**WORK TO BE COMPLETED:** Arrange the items from the line containing "This screenshot has" through the last line of the items, inclusive, as a numbered list, skipping blank lines and leaving out the pictures.

**RECORDED DATA:**

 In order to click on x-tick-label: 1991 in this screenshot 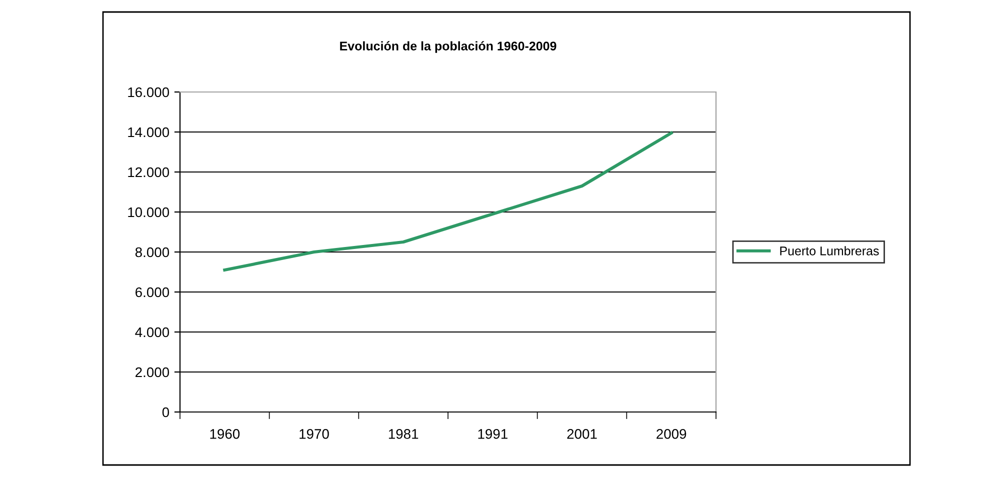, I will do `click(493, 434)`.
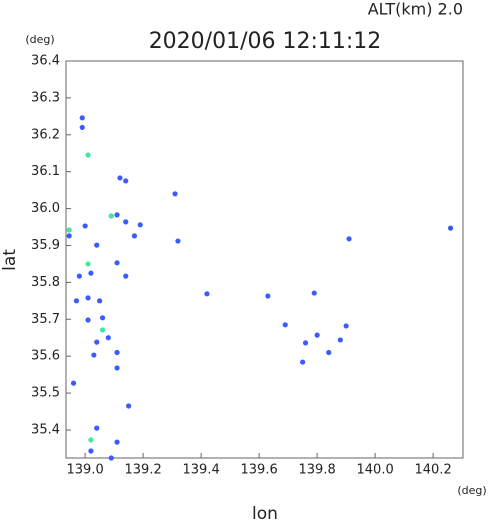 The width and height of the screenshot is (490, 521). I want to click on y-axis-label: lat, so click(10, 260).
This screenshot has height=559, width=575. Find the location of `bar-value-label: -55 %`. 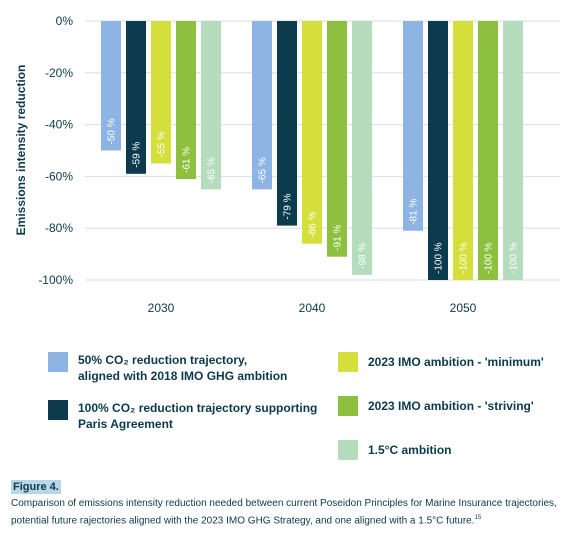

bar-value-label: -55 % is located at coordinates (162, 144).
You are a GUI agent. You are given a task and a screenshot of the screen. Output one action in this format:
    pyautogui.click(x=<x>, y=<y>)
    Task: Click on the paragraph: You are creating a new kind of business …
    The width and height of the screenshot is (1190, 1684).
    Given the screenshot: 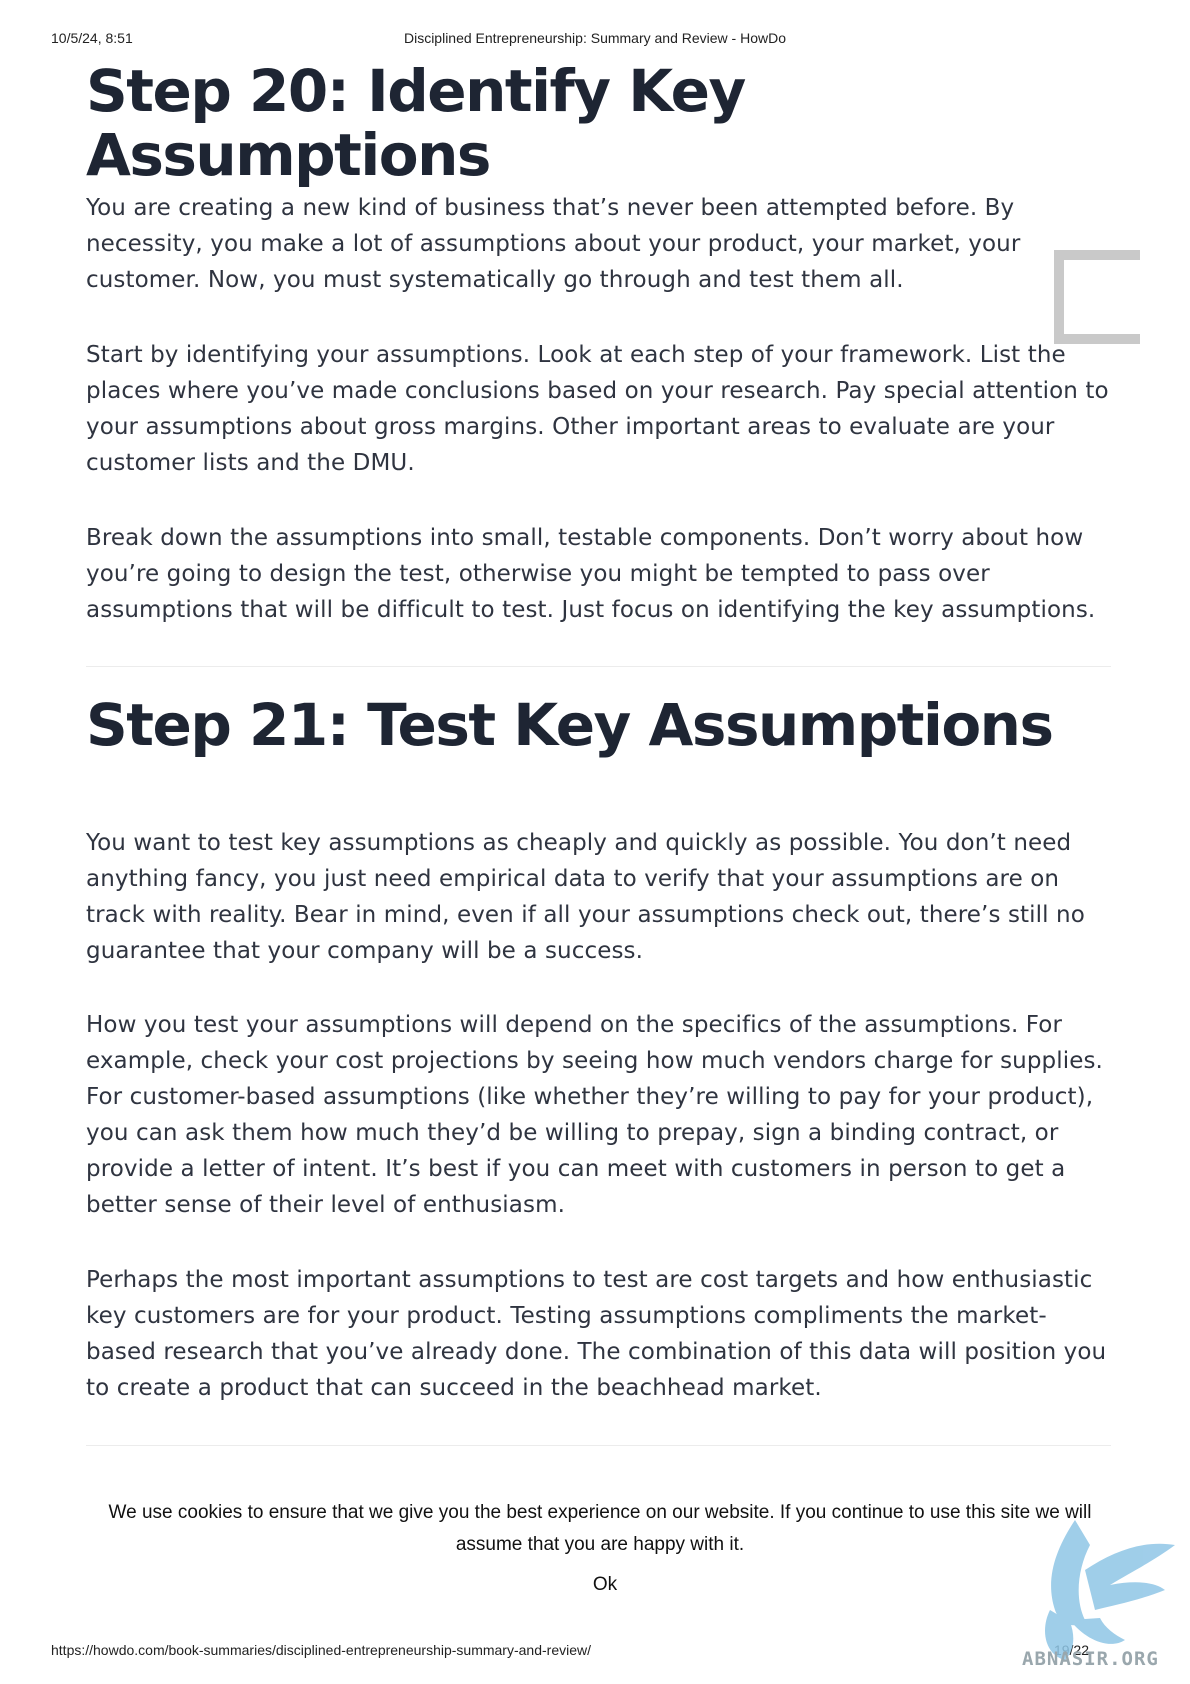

**SOLUTION BELOW:**
1. This screenshot has height=559, width=575. Find the location of `bar-value-label: -55 %`. 
2. bar-value-label: -55 % is located at coordinates (162, 144).
3. You are a GUI agent. You are given a task and a screenshot of the screen. Output one action in this format:
4.     pyautogui.click(x=<x>, y=<y>)
5.     Task: Click on the paragraph: You are creating a new kind of business …
6.     The width and height of the screenshot is (1190, 1684).
7.     Given the screenshot: 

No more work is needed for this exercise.